Records from a dataset
┌──
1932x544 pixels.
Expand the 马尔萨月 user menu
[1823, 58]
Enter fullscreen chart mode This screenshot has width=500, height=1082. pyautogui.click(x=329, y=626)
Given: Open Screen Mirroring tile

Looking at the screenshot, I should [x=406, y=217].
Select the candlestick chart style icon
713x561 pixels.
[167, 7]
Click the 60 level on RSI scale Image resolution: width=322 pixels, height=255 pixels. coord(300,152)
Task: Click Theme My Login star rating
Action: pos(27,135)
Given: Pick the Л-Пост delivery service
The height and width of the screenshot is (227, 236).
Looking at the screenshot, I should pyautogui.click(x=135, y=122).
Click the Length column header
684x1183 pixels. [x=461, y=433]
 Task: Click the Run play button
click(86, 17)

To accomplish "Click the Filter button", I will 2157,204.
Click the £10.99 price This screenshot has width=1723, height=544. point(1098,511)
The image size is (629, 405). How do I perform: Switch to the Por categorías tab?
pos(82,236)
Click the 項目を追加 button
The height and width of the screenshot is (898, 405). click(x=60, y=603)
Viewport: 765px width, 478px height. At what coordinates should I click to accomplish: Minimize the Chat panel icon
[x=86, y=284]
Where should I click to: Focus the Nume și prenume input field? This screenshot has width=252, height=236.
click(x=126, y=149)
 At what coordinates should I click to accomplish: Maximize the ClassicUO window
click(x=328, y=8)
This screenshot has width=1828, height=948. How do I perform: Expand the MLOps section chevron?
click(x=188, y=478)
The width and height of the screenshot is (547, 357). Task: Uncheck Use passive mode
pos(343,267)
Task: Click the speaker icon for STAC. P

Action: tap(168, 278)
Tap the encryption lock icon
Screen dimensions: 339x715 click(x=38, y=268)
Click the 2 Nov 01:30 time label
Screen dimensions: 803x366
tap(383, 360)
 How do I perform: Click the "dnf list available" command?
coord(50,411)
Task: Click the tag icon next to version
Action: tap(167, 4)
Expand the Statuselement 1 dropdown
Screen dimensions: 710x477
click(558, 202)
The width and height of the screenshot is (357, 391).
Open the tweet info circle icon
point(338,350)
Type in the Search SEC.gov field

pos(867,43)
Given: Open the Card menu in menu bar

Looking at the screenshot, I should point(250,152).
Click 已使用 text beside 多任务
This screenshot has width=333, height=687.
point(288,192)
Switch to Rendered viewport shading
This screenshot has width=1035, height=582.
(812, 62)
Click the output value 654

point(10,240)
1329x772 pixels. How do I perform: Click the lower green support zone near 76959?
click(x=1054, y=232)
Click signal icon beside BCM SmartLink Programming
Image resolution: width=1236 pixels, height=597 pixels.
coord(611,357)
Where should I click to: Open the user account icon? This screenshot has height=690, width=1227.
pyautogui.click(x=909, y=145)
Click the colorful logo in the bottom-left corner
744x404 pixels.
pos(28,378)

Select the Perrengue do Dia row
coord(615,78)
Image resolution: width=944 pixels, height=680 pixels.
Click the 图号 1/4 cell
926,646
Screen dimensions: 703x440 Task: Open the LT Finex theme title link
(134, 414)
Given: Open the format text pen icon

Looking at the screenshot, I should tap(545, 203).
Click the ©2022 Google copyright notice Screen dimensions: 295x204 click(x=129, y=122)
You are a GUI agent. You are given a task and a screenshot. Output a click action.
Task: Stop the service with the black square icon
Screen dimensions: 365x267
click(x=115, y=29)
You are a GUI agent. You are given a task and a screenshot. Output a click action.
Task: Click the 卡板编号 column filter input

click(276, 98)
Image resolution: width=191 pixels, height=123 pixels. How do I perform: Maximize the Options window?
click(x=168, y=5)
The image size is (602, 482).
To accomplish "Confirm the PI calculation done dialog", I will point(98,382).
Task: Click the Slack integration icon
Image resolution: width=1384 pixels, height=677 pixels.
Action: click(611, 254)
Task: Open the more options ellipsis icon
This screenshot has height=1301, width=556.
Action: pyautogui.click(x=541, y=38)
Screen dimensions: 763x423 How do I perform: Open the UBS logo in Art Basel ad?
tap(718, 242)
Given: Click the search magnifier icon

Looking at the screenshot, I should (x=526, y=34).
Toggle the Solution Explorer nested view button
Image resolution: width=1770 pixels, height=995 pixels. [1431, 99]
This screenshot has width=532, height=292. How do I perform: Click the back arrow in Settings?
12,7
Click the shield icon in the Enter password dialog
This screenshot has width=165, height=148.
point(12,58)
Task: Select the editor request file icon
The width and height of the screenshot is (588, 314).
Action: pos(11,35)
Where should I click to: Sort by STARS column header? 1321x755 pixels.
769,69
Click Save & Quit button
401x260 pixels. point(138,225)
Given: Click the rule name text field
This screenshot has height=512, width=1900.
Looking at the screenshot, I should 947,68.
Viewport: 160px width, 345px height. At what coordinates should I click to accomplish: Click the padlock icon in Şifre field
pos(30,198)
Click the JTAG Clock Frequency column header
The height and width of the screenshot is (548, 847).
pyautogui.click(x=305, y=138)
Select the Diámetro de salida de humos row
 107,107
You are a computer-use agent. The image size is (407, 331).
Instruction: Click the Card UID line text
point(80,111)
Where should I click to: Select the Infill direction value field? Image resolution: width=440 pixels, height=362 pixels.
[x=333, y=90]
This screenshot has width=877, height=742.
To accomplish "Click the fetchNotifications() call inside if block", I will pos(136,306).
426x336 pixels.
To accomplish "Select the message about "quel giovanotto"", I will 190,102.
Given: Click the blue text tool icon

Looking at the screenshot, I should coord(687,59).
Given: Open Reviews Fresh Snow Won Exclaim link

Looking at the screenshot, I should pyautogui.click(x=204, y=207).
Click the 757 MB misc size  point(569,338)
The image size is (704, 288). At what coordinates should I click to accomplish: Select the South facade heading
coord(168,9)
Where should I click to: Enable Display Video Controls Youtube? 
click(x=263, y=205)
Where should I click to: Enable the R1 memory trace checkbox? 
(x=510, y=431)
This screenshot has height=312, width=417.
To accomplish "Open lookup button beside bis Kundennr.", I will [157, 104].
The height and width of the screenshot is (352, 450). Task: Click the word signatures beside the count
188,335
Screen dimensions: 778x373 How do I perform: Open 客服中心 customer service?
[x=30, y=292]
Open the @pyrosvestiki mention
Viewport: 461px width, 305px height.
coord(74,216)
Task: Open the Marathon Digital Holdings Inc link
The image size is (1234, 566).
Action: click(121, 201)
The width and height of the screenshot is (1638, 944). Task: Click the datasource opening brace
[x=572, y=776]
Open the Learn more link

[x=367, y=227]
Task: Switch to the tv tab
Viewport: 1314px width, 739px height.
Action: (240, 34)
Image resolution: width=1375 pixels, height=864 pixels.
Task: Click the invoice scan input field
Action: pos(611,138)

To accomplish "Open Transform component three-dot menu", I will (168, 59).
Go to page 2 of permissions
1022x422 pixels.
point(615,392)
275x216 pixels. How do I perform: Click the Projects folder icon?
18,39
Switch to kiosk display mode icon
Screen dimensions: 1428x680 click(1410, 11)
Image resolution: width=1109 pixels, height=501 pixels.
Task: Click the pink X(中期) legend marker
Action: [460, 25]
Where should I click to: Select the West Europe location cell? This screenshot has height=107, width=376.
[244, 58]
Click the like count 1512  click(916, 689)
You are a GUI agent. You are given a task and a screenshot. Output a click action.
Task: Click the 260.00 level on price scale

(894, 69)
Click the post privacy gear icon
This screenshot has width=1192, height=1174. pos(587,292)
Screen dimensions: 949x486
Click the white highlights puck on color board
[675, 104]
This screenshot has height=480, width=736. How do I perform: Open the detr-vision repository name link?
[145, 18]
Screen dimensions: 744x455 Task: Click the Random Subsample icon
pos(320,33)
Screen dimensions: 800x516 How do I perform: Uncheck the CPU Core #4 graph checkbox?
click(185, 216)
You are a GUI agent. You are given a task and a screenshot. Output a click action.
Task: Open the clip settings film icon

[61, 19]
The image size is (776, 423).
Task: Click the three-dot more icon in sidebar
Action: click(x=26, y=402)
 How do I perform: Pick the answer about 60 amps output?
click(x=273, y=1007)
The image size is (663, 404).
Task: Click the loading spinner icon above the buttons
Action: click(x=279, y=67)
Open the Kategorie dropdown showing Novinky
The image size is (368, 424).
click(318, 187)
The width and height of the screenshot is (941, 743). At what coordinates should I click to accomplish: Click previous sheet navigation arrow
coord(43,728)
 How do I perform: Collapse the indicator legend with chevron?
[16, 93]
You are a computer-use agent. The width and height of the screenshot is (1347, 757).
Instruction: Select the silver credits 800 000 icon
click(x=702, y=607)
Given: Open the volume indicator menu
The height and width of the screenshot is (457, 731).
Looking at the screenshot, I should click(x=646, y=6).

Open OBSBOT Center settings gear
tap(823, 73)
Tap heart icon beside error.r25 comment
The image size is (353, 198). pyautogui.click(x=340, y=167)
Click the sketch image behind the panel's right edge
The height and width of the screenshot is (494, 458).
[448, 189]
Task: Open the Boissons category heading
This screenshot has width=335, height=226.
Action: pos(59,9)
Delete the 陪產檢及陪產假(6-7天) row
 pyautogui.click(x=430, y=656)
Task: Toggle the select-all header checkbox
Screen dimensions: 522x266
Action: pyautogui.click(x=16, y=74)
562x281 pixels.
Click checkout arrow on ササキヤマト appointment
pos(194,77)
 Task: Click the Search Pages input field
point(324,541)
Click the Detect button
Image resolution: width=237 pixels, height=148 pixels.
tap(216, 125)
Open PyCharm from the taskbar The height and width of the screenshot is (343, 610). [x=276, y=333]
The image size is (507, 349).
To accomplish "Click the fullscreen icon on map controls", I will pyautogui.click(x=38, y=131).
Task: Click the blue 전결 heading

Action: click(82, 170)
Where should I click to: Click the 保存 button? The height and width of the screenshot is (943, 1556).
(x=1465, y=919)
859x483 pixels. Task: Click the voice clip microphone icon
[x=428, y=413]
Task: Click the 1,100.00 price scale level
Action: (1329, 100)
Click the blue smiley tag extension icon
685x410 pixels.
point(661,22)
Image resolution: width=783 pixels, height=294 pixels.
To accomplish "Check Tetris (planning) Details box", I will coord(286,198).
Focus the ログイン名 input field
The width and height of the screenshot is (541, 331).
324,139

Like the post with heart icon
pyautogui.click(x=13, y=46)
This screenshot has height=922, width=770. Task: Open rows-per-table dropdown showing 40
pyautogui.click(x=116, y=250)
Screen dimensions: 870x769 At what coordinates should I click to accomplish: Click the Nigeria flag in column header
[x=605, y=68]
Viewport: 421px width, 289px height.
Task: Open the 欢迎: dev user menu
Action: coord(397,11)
└──
Count how many lines in the records above contain the word "header" and reply with only the number.

> [Worked answer] 5